The name of the game is reflection. When a male panther chameleon is relaxed, the cells containing its crystals are held closely together. In this position, they reflect blue light, which, when filtered through yellow skin pigments, makes the animal look green. Chameleons can expand and reduce the distance between the nanocrystals. By spreading them farther apart, they cause their crystals to reflect yellow or red light. The skin’s apparent color then changes accordingly.

6. Unlike other lizards, chameleons can’t regrow their tails.

Male panther chameleon (Furcifer pardalis)
A male panther chameleon (Furcifer pardalis). / Wolfgang Kaehler/GettyImages

Most chameleons have long, grasping tails that basically function like a fifth limb. In the majority of species, it can support the animal’s entire body weight, allowing a chameleon to move between branches more easily. One thing that the appendage cannot do, however, is automatically break off when a predator grabs it, like the tails of anoles, leopard geckos, and many other lizards do.

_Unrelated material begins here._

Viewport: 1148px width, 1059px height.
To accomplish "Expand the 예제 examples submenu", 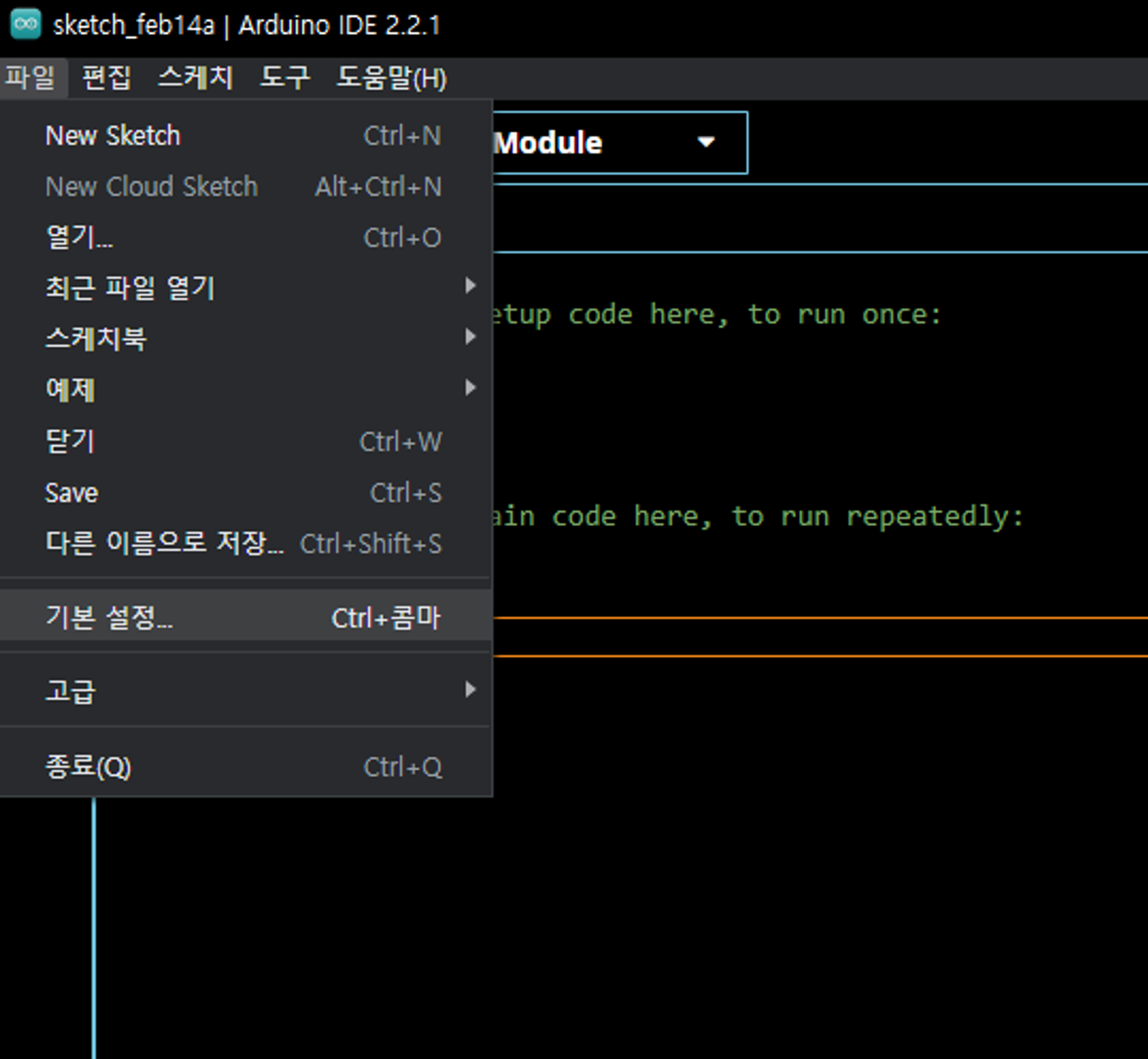I will [71, 390].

If a chameleon’s tail is severed, it won’t grow a replacement.

7. Their eyes can swivel in two directions simultaneously.

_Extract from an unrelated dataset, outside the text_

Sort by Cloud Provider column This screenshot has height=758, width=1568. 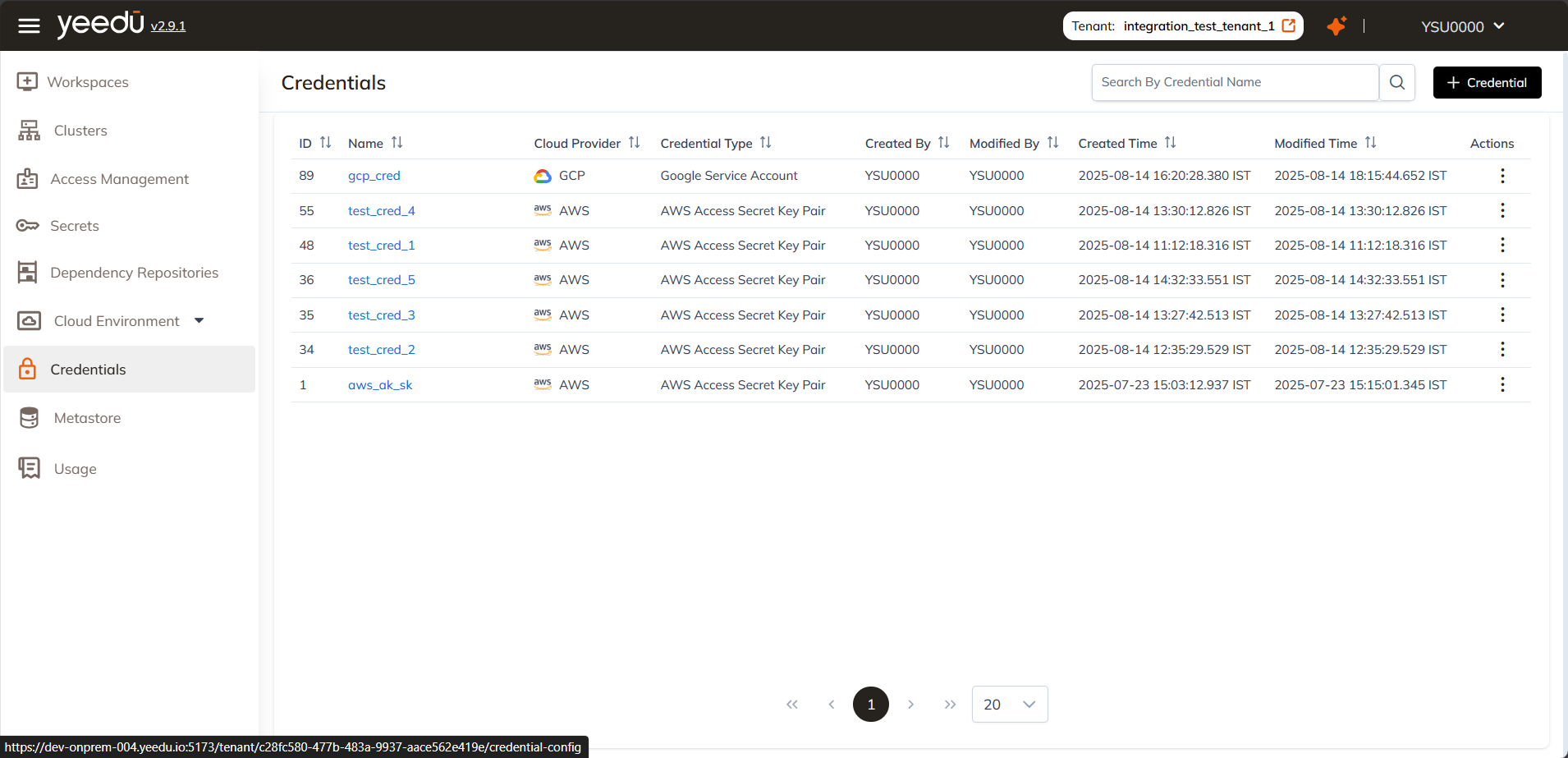click(x=634, y=143)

Each eye has the incredible range of motion of 90° vertically and 180° horizontally. They can also move in opposite directions—so while one eye is looking upwards and to the left, the other might simultaneously wander downwards and to the right. This allows a chameleon to scan most of the surrounding area for food without even moving its head. If one wandering eye should spy a tasty insect, the other one will move over and fixate on the target as well, giving the lizard some depth perception.

8. Smaller chameleons have faster tongues.

After a chameleon gets both eyes locked onto its prey, a high-speed weapon is deployed: its ultra-sticky tongue, which can be 2.5 times as long as its body and can be deployed and reeled back in in less than a second.

Biologist Christopher Anderson used a high-speed camera to record 55 different chameleons—representing 20 species—as they snapped up prey. Anderson noted that the speed and relative force of a chameleon’s tongue seems to be inversely proportional to the creature’s overall size. In other words, it looks like smaller species can fire their tongues more rapidly and more powerfully than their bigger cousins do. The tiniest species that Anderson examined was Rhampholeon spinosus, which fired off its tongue at 8500 feet per second. Meanwhile, the biggest lizard of the bunch, a 2-foot-long Malagasy giant chameleon, had a peak tongue acceleration rate that was 18 percent slower.

9. Chameleon spit is unbelievably sticky.

How does a chameleon’s tongue hold onto the insects and small vertebrates it touches? With spit that’s 400 times more viscous than that of a human being. This ultra-sticky substance coats the tongue, giving the lizards an edge that helps them pull even heavy victims into their jaws.

10. They have a distinctively jerky walk.

These lizards are known to sway back and forth, sometimes erratically, while walking. If there’s a method to this madness, scientists have yet to identify it. Many speculate that the weird behavior helps chameleons imitate swaying tree leaves, thus further camouflaging themselves. However, so far, no one’s been able to prove this hypothesis.